William Dorrell

Kempner Research Fellow

KEMPNER GLOBAL COMMUNITY I speak: English, some French

Contact Information

Best way to contact me: Email

Areas I Research:

About

Dorrell is a Theoretical Neuroscientist interested in the neural underpinnings of cognition (a popular pastime). He did his PhD at the Gatsby Unit in London supervised by Peter Latham, Tim Behrens, and James Whittington. There he developed normative theories of optimal computation to aid in head-scratching about neural recordings. In his spare time he enjoys writing crisp summaries of his nascent career.

Research Focus

William Dorrell is interested in brains’ (and neural networks’) algorithms and how they manifest in neural activity. Towards this end, he builds normative theories which describe, optimally, how a given computation should be reflected in neural firing rates, or in activities in an artificial neural network.
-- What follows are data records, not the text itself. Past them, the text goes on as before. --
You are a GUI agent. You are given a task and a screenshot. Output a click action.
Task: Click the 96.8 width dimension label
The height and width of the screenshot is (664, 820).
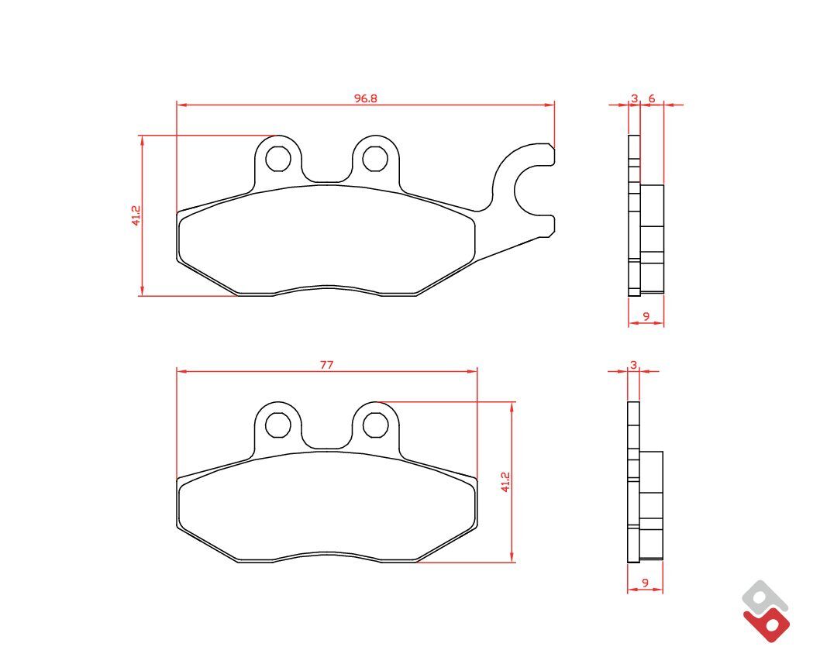coord(366,98)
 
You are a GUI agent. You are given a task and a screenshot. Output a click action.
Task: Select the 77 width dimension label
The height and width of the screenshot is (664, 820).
coord(327,365)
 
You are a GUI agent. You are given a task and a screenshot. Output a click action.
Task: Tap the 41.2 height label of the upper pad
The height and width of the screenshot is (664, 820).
coord(136,215)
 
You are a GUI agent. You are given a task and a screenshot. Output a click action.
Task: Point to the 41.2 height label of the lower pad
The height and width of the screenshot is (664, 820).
coord(505,482)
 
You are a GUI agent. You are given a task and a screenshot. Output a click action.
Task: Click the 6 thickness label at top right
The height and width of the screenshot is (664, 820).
coord(652,98)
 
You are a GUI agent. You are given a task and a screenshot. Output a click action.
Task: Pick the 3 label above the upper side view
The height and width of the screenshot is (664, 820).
coord(634,98)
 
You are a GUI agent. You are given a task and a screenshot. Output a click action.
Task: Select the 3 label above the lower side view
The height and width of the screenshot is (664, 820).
coord(634,365)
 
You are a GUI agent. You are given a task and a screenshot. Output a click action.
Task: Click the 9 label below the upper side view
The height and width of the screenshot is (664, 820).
coord(646,316)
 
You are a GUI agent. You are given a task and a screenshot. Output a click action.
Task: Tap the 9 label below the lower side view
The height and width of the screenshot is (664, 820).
coord(645,583)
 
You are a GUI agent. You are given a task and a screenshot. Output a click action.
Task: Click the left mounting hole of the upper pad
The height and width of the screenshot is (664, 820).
coord(278,159)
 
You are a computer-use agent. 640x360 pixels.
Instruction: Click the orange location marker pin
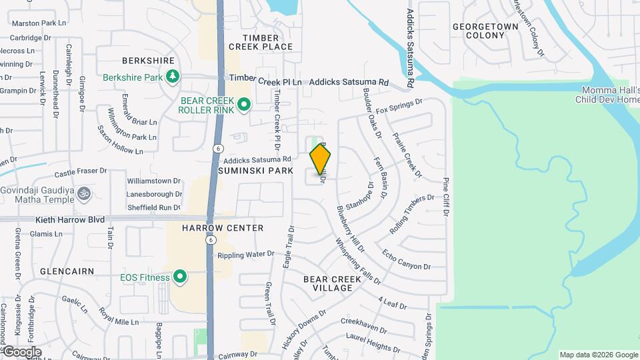click(320, 160)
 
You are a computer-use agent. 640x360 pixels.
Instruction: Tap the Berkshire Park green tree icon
click(172, 77)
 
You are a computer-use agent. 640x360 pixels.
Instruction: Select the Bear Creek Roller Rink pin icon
click(244, 104)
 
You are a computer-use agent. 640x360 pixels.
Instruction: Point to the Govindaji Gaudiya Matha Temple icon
click(83, 195)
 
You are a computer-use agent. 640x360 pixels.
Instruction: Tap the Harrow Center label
click(223, 228)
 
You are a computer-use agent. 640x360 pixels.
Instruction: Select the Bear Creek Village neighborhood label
click(327, 283)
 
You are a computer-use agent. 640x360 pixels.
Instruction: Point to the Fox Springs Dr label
click(399, 105)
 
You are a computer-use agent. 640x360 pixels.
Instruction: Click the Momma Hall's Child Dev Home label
click(606, 95)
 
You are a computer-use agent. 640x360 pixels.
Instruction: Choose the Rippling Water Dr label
click(245, 254)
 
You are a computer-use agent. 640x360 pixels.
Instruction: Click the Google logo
click(22, 352)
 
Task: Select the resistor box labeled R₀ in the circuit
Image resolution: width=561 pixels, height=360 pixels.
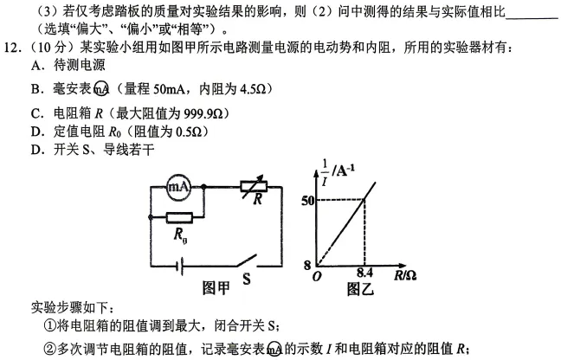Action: click(x=179, y=217)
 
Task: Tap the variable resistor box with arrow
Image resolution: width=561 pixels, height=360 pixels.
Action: click(x=254, y=187)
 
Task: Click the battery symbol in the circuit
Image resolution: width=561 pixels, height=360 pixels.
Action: click(x=181, y=267)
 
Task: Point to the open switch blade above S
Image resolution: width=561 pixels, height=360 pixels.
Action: click(x=246, y=260)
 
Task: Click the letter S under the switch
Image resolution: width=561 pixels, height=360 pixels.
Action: click(x=247, y=279)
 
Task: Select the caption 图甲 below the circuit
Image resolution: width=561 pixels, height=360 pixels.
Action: click(x=216, y=288)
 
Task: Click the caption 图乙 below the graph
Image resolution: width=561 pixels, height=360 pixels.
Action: click(x=360, y=289)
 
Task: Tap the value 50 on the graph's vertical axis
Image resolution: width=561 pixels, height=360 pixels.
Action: click(x=307, y=201)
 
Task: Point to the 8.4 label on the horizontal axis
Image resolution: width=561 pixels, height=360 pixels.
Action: click(x=364, y=273)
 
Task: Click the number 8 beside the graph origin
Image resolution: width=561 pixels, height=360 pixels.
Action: click(x=307, y=266)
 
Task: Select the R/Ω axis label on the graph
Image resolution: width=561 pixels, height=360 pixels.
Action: click(x=404, y=276)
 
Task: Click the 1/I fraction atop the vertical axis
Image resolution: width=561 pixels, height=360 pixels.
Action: click(x=325, y=173)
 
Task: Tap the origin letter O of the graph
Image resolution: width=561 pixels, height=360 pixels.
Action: click(x=317, y=276)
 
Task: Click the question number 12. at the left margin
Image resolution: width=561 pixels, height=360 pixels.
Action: click(x=11, y=47)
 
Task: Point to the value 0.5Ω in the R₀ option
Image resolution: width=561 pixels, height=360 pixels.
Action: click(x=189, y=132)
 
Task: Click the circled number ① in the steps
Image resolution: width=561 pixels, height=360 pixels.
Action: click(x=49, y=325)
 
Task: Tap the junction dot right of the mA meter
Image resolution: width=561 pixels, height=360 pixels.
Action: click(x=204, y=187)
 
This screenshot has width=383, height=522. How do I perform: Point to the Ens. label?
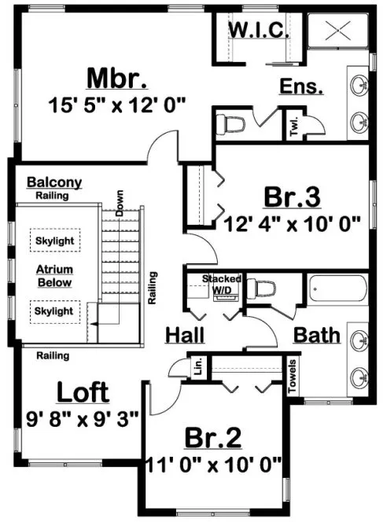[x=302, y=86]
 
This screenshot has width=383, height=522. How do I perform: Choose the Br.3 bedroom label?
[x=292, y=196]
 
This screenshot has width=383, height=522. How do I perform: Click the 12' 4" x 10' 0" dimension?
[x=291, y=222]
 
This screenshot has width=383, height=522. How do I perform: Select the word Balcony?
[x=53, y=182]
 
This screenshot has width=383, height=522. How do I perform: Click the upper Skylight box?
[x=53, y=238]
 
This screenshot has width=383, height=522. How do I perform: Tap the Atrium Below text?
[x=53, y=274]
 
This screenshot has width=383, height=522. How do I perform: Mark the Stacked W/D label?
[x=222, y=285]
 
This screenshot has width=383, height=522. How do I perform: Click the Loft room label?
[x=82, y=392]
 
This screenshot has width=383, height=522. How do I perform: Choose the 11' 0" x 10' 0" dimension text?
[x=213, y=464]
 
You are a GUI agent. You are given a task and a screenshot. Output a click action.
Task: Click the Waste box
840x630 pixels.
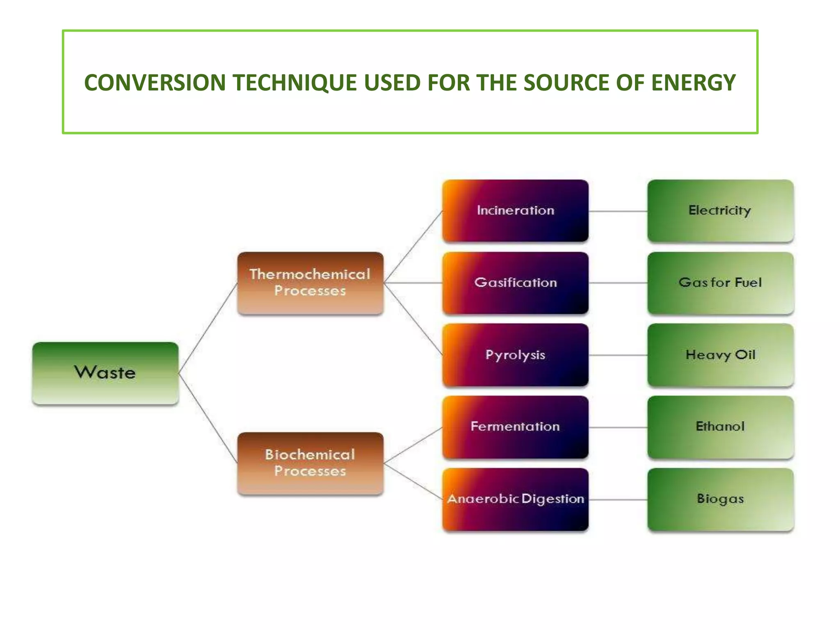pos(105,373)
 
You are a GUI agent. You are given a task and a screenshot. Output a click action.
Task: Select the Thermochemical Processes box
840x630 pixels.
pos(310,283)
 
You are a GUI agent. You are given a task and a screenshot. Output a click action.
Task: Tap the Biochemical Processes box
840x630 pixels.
pos(310,463)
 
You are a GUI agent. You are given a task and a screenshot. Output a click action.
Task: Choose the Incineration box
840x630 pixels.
pos(516,211)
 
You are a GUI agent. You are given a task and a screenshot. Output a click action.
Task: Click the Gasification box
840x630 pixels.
pos(516,283)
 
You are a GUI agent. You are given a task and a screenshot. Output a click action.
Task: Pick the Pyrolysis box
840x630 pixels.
pos(516,355)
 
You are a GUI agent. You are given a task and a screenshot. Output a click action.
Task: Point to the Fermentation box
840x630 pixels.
pos(516,427)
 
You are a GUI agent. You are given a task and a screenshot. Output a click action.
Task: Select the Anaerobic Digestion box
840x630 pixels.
pos(516,499)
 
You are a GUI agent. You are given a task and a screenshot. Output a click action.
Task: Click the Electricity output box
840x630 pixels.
pos(721,211)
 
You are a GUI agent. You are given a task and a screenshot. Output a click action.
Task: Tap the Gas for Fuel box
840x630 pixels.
pos(721,283)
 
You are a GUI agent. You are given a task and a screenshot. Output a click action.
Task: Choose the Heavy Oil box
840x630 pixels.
pos(721,355)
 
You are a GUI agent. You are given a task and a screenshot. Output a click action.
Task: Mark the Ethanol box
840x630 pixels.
pos(721,427)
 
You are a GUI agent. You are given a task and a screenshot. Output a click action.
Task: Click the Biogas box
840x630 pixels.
pos(721,499)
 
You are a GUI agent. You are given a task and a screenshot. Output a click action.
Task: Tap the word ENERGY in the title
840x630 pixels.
pos(693,82)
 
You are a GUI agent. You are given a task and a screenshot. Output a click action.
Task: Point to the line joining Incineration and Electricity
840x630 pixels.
pos(618,211)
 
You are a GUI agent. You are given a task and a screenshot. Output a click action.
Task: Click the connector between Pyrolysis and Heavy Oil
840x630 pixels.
pos(618,355)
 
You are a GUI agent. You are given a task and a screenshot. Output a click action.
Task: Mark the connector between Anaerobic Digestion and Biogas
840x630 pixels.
pos(618,500)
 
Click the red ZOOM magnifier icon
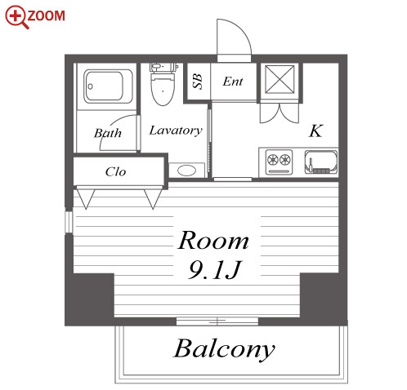16,17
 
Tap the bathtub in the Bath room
108,86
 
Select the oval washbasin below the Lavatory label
186,171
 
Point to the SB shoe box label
198,82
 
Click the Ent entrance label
233,82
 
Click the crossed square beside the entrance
280,79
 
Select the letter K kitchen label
315,131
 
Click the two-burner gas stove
279,162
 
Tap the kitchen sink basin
321,162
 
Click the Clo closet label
115,171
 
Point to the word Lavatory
176,131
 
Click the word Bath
108,133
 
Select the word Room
213,241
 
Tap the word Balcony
225,349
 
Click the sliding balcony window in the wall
217,321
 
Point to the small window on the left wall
69,222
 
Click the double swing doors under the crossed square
280,113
These normative theories allow puzzling features of neural behaviour to be understood as optimal, or they permit the use of neural measurements as evidence of a particular computation. Dorrell has used these theories to study prefrontal, entorhinal, and retinal representations. During his fellowship he hopes to use these approaches to understand how the brain can do clever things like reason, tap rhythms, and play board games. More broadly, these tools will hopefully provide a cohesive mathematical framework to understand and infer the implementation of computations in neurons, biological or artificial.